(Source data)
+-------+
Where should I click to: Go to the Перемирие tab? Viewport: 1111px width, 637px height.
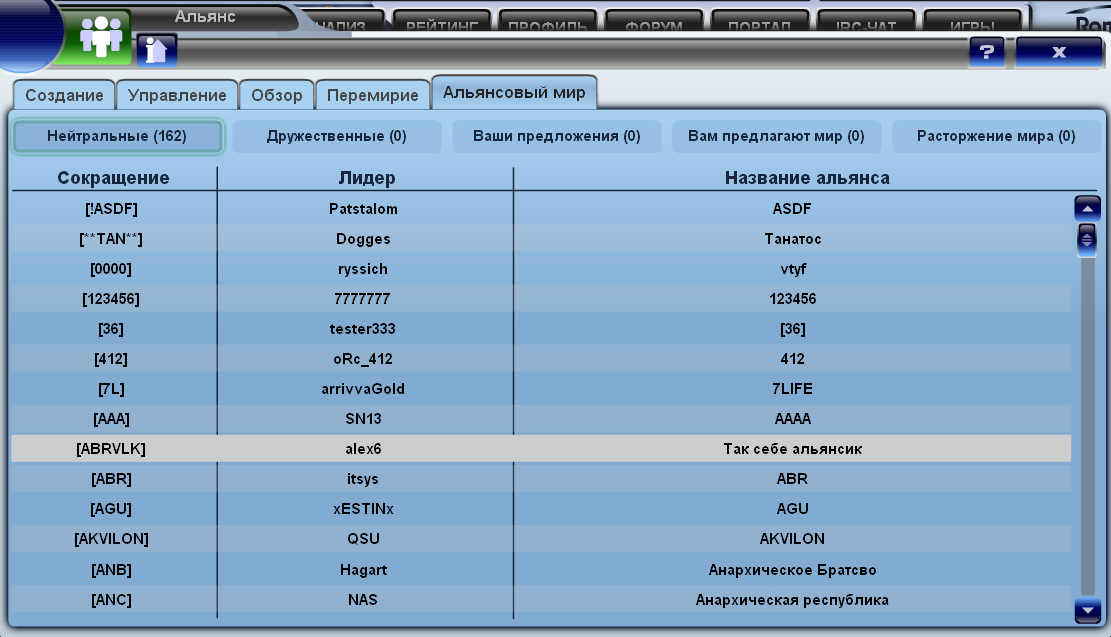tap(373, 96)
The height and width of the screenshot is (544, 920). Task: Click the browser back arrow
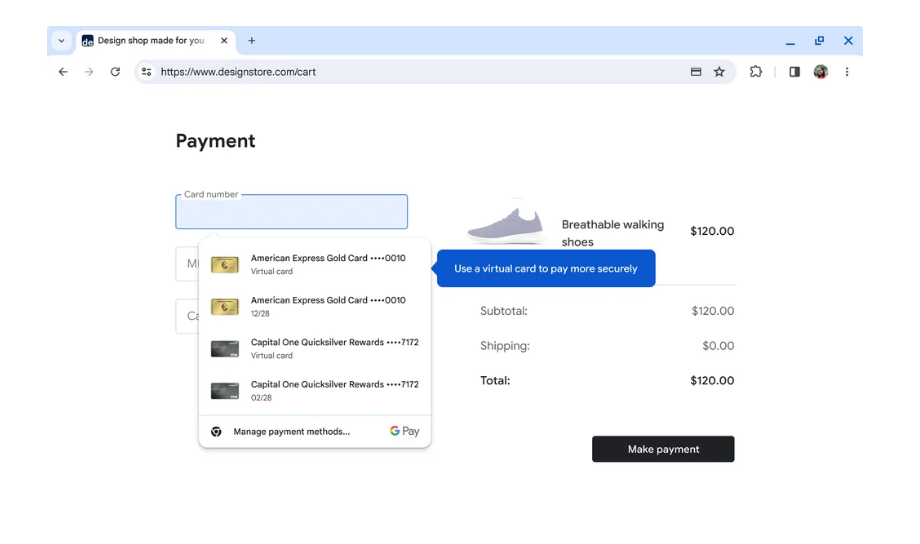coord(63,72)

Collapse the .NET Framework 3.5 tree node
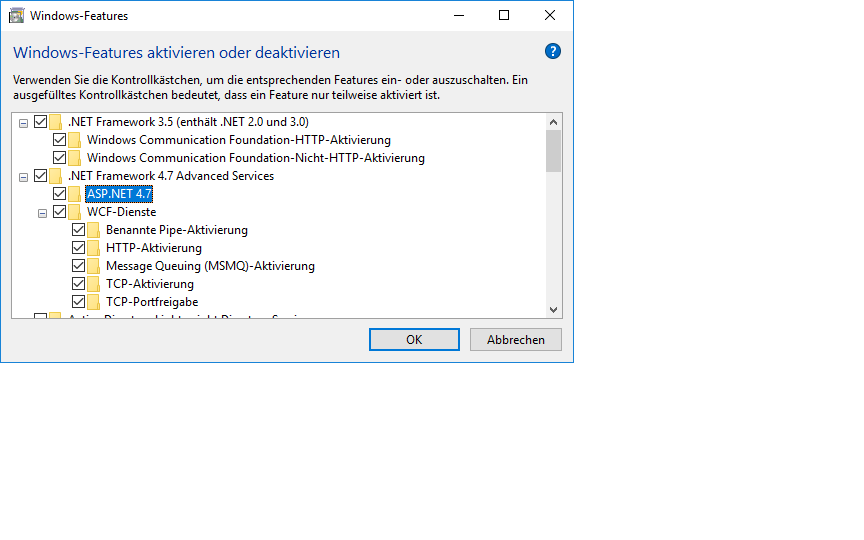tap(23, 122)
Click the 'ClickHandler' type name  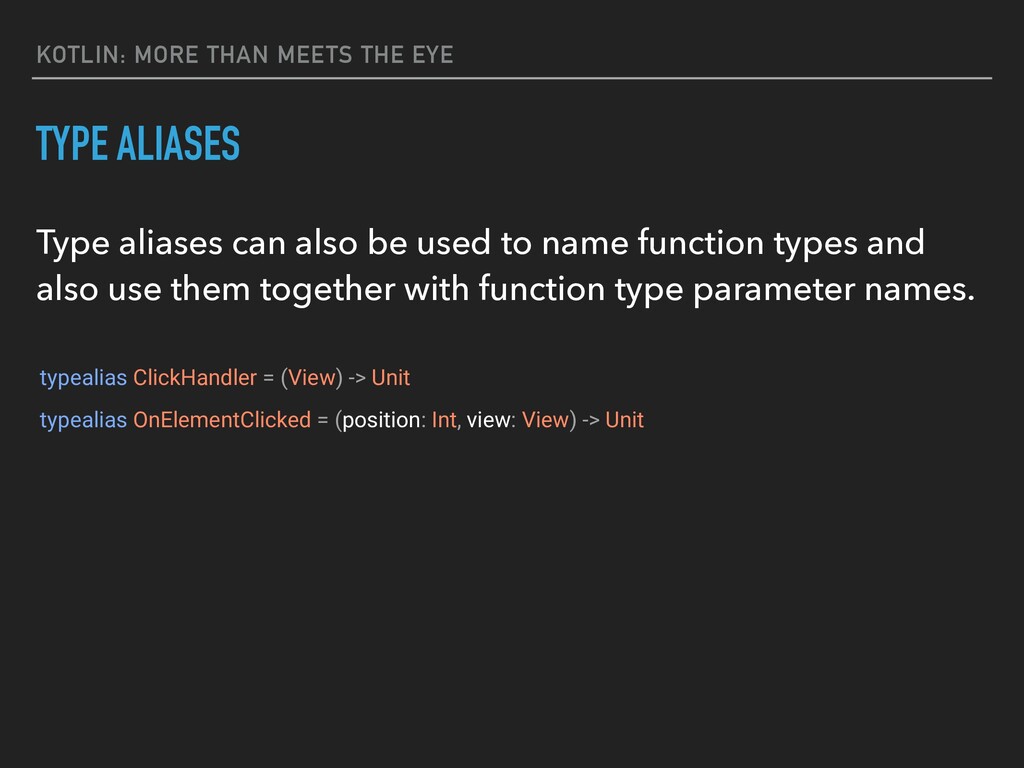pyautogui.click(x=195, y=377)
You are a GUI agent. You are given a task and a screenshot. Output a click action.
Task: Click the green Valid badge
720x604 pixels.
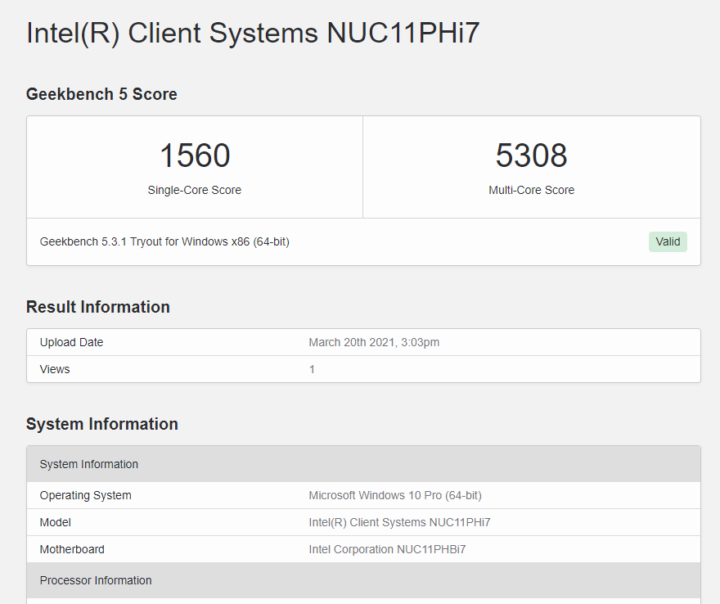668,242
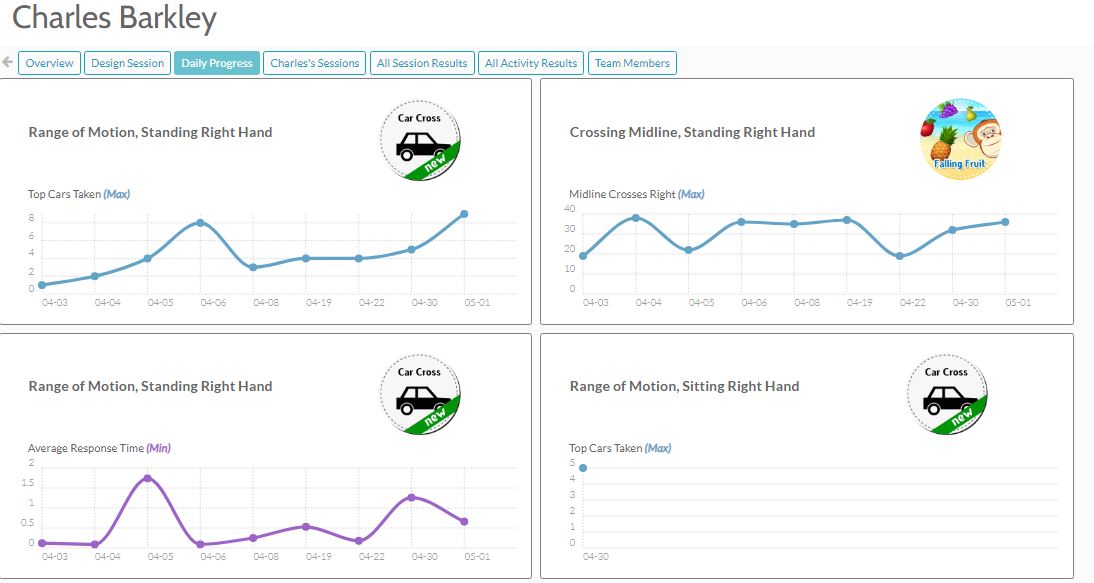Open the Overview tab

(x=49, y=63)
+-------+
→ Problem details: In the records above, find the line that contains "You are a GUI". Retype it and every line after it, exactly, leaving out all pictures.

→ Solution for this task:
You are a GUI agent. You are given a task and a screenshot. Output a click action.
Task: Click the green Valid badge
720x604 pixels.
668,242
Open the Overview tab

(x=49, y=63)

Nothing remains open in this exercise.